It's a dead heat
Clash of exotic python, native species raises concerns over food chain in Everglades
By Curtis Morgan
Knight Ridder/Tribune
Published October 6, 2005
MIAMI -- A meeting between two of the largest and fiercest predators in the Everglades--a Burmese python and an American alligator--ended in a scene as rare as it was bizarre.
The 13-foot snake and 6-foot gator both wound up dead, locked so gruesomely it is hard to make heads, tails or any other body part of either creature.
When the carcasses were found last week in an isolated marsh in Everglades National Park, the gator's tail and hind legs protruded from the ruptured gut of a python, which had swallowed it whole.
For scientists, exactly how the clash occurred is a compelling curiosity. More important, the encounter provides evidence that giant exotic snakes not only have invaded the Everglades but also could challenge the native gator for a perch atop the food chain.
"It's just off-the-charts absurd to think that this kind of animal, a significant top-of-the-pyramid kind of predator in its native land, is trying to make a living in South Florida," said park biologist Skip Snow, who has tracked the snakes' spread.
Likely abandoned by pet owners, pythons have been seen in the Everglades since the 1980s. But in the last two years alone, Snow has documented 156 python captures, a surge that has convinced biologists the snakes are multiplying in the wild.

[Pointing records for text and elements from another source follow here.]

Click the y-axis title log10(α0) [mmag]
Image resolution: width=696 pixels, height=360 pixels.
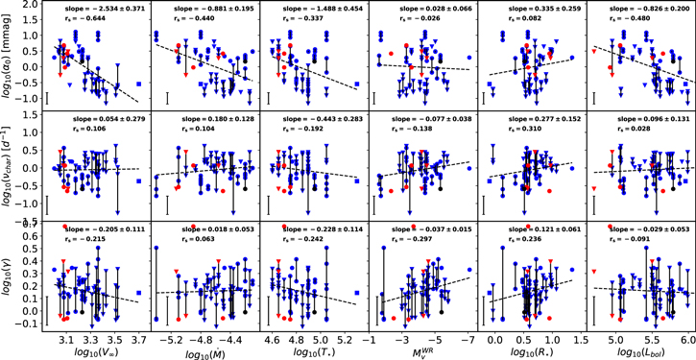(x=8, y=55)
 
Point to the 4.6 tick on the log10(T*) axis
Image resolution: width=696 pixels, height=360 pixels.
(x=273, y=339)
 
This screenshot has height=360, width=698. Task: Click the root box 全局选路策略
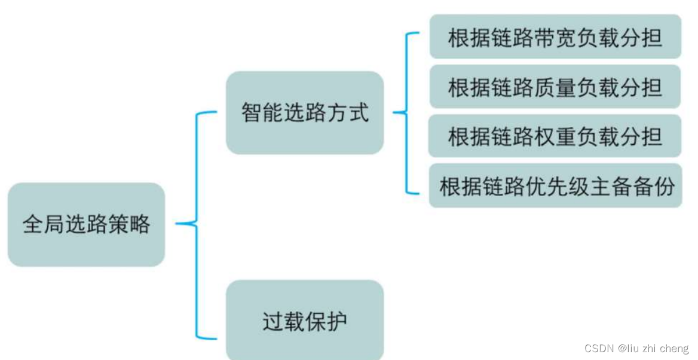click(86, 224)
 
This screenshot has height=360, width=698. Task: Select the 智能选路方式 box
click(305, 112)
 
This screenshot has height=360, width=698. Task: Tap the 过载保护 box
click(305, 321)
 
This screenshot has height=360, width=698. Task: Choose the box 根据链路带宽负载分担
click(555, 37)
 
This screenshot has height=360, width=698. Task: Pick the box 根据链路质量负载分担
click(555, 87)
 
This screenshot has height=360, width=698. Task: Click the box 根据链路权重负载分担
click(555, 136)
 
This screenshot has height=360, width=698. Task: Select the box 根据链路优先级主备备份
click(555, 186)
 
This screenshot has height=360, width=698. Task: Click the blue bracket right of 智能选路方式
click(406, 112)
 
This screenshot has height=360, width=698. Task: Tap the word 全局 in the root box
click(44, 224)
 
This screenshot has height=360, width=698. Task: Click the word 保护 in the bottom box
click(326, 321)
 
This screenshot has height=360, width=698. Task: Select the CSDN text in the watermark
click(599, 349)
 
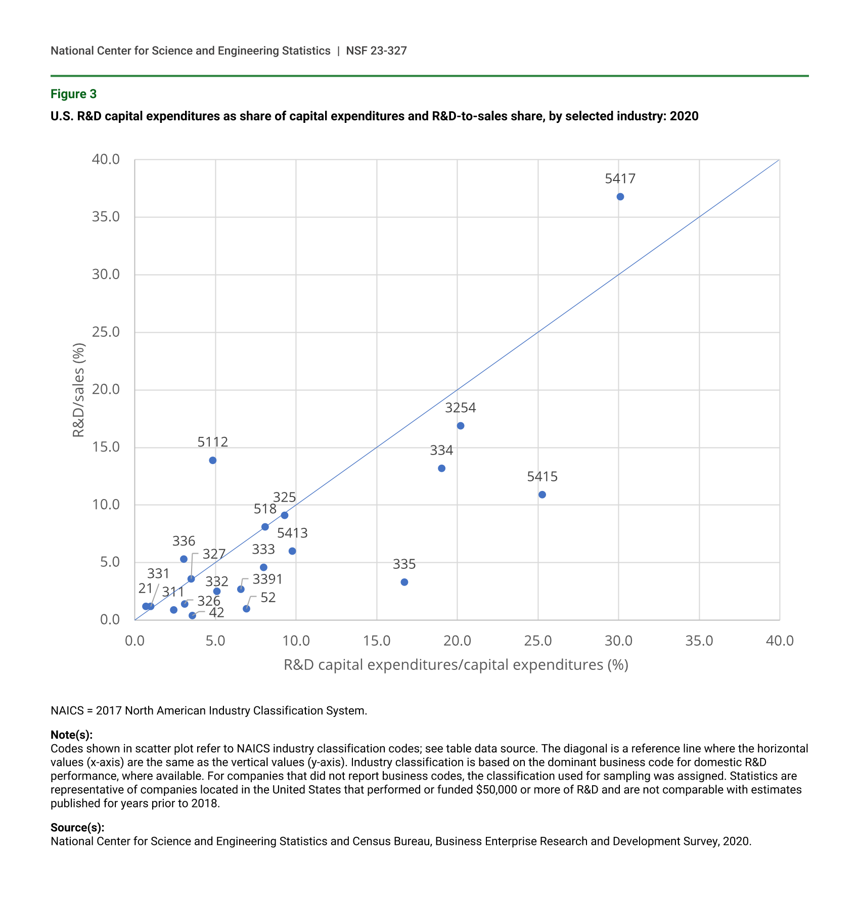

The growing population of such large predators also raises questions about threats to native species and whether anything indigenous--gators, for starters--might be able to consume and potentially control the large snake species.
The latest find was spotted floating in a spike rush marsh on Sept. 26 by Michael Barron, a helicopter pilot flying park researchers to tree islands. Snow examined it the next day.
The discovery indicates that the snakes can live anywhere in the Everglades, Snow said. Most earlier finds have been on park fringes, roads or parking lots.
It also confirmed that snakes and gators have an appetite for each other.
Earlier this year, Snow documented a gator killing and eating a python. The latest encounter showed that a hungry adult snake will attempt to eat a sizable gator.
Frank Mazzotti, a University of Florida wildlife professor and expert on crocodiles and gators in the Everglades, said size would probably dictate which species would win most encounters, and scientists could only speculate why this one ended in double deaths.
Snow's detailed field notes provide some evidence the snake was the attacker: There were wounds on the gator's head and "large wads of alligator skin" in what remained of the snake's digestive tract.